--- start of GIVEN RECORDS ---

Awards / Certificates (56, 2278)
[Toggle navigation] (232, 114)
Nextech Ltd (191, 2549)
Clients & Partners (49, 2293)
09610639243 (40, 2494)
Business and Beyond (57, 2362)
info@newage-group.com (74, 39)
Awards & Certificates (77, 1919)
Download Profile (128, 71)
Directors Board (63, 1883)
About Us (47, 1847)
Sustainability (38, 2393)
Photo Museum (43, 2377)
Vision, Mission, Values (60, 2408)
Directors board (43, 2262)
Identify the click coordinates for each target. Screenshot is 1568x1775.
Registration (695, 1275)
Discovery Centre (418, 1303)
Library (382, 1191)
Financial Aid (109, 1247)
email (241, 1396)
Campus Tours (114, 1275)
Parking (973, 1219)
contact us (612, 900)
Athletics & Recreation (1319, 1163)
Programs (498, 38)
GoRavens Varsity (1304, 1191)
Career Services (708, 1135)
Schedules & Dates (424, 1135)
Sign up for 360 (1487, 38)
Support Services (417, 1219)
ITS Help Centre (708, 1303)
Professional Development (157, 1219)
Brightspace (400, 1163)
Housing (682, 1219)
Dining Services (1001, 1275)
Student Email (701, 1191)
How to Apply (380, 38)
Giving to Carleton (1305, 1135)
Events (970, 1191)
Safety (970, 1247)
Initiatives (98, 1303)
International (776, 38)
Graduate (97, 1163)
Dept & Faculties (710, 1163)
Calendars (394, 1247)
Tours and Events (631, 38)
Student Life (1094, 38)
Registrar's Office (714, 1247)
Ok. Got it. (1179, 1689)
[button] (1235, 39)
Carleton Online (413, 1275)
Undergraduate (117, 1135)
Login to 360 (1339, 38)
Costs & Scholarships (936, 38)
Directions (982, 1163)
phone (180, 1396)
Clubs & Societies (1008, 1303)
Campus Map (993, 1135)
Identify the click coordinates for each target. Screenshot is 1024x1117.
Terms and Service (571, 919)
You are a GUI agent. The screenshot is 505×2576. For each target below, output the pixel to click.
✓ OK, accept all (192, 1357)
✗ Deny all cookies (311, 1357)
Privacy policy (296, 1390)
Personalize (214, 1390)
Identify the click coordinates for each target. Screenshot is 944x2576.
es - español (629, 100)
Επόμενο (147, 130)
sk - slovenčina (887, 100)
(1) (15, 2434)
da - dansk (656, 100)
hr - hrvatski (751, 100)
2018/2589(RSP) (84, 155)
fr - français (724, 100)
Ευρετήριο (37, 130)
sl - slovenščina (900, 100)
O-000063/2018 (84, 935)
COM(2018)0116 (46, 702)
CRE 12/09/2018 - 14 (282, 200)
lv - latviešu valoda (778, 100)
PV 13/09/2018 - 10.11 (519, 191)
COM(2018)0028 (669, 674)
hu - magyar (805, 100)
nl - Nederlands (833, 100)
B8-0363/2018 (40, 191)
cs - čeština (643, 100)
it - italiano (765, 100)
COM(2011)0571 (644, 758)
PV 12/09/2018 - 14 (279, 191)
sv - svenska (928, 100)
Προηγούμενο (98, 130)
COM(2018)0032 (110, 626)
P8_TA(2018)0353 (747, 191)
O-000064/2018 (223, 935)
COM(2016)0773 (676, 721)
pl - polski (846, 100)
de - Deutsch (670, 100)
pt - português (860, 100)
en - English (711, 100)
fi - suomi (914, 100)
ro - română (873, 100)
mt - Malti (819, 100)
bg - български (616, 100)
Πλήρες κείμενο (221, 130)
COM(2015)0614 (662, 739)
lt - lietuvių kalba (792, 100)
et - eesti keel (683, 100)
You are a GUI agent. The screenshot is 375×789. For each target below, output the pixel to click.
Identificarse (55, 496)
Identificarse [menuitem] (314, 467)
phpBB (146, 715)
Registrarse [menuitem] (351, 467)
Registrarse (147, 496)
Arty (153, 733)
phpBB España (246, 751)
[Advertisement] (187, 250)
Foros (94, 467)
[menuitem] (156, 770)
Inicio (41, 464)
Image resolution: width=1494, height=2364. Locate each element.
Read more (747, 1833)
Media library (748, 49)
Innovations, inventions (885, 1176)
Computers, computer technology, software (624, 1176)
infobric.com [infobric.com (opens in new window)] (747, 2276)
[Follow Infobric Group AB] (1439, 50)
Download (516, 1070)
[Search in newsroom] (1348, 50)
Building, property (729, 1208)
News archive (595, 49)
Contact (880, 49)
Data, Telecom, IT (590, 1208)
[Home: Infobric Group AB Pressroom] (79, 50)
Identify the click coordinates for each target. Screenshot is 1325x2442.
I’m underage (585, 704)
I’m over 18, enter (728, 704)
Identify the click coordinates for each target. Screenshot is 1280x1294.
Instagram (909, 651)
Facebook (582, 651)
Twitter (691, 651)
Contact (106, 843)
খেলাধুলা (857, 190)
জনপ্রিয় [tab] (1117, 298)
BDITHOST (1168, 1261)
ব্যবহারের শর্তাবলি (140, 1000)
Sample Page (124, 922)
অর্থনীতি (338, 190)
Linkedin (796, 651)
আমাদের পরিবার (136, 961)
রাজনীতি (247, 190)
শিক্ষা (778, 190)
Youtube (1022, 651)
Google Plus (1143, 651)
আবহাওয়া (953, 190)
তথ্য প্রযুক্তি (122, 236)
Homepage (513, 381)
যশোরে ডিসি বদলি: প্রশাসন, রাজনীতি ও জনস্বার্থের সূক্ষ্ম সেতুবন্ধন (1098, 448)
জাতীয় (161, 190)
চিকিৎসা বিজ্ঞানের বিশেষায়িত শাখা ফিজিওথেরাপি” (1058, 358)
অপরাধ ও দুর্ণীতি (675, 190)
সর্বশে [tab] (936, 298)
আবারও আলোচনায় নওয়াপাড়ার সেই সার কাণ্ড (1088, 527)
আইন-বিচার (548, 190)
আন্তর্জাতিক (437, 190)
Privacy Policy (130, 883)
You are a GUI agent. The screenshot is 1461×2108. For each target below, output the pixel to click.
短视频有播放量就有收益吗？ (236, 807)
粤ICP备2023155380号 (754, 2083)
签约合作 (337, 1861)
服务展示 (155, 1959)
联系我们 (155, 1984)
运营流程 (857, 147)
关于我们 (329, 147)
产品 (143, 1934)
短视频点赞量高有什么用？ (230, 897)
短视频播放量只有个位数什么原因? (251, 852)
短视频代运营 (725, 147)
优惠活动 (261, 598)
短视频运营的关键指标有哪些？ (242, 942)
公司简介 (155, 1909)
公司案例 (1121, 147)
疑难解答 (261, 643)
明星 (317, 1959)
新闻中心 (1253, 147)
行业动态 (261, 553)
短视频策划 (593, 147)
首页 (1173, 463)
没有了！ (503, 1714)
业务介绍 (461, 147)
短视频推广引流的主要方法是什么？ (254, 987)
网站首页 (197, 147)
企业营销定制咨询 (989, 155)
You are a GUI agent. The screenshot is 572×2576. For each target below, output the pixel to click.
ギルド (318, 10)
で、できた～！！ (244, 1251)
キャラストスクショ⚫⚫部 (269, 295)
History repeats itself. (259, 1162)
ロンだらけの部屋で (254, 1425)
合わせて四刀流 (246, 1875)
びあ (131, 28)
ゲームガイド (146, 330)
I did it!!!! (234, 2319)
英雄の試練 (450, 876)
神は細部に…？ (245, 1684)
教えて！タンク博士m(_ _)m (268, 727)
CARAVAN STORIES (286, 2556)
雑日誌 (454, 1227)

--- end of GIVEN RECORDS ---

Express the listing lines as a numbered list, starting from the line containing "sv - svenska (928, 100)" through the line containing "News archive (595, 49)", both included, with blank lines omitted.

IN RESPONSE
1. sv - svenska (928, 100)
2. Προηγούμενο (98, 130)
3. COM(2018)0032 (110, 626)
4. P8_TA(2018)0353 (747, 191)
5. O-000064/2018 (223, 935)
6. COM(2016)0773 (676, 721)
7. pl - polski (846, 100)
8. de - Deutsch (670, 100)
9. pt - português (860, 100)
10. en - English (711, 100)
11. fi - suomi (914, 100)
12. ro - română (873, 100)
13. mt - Malti (819, 100)
14. bg - български (616, 100)
15. Πλήρες κείμενο (221, 130)
16. COM(2015)0614 (662, 739)
17. lt - lietuvių kalba (792, 100)
18. et - eesti keel (683, 100)
19. You are a GUI agent. The screenshot is 375×789. For each target below, output the pixel to click.
20. Identificarse (55, 496)
21. Identificarse [menuitem] (314, 467)
22. phpBB (146, 715)
23. Registrarse [menuitem] (351, 467)
24. Registrarse (147, 496)
25. Arty (153, 733)
26. phpBB España (246, 751)
27. [Advertisement] (187, 250)
28. Foros (94, 467)
29. [menuitem] (156, 770)
30. Inicio (41, 464)
31. Image resolution: width=1494, height=2364. Locate each element.
32. Read more (747, 1833)
33. Media library (748, 49)
34. Innovations, inventions (885, 1176)
35. Computers, computer technology, software (624, 1176)
36. infobric.com [infobric.com (opens in new window)] (747, 2276)
37. [Follow Infobric Group AB] (1439, 50)
38. Download (516, 1070)
39. [Search in newsroom] (1348, 50)
40. Building, property (729, 1208)
41. News archive (595, 49)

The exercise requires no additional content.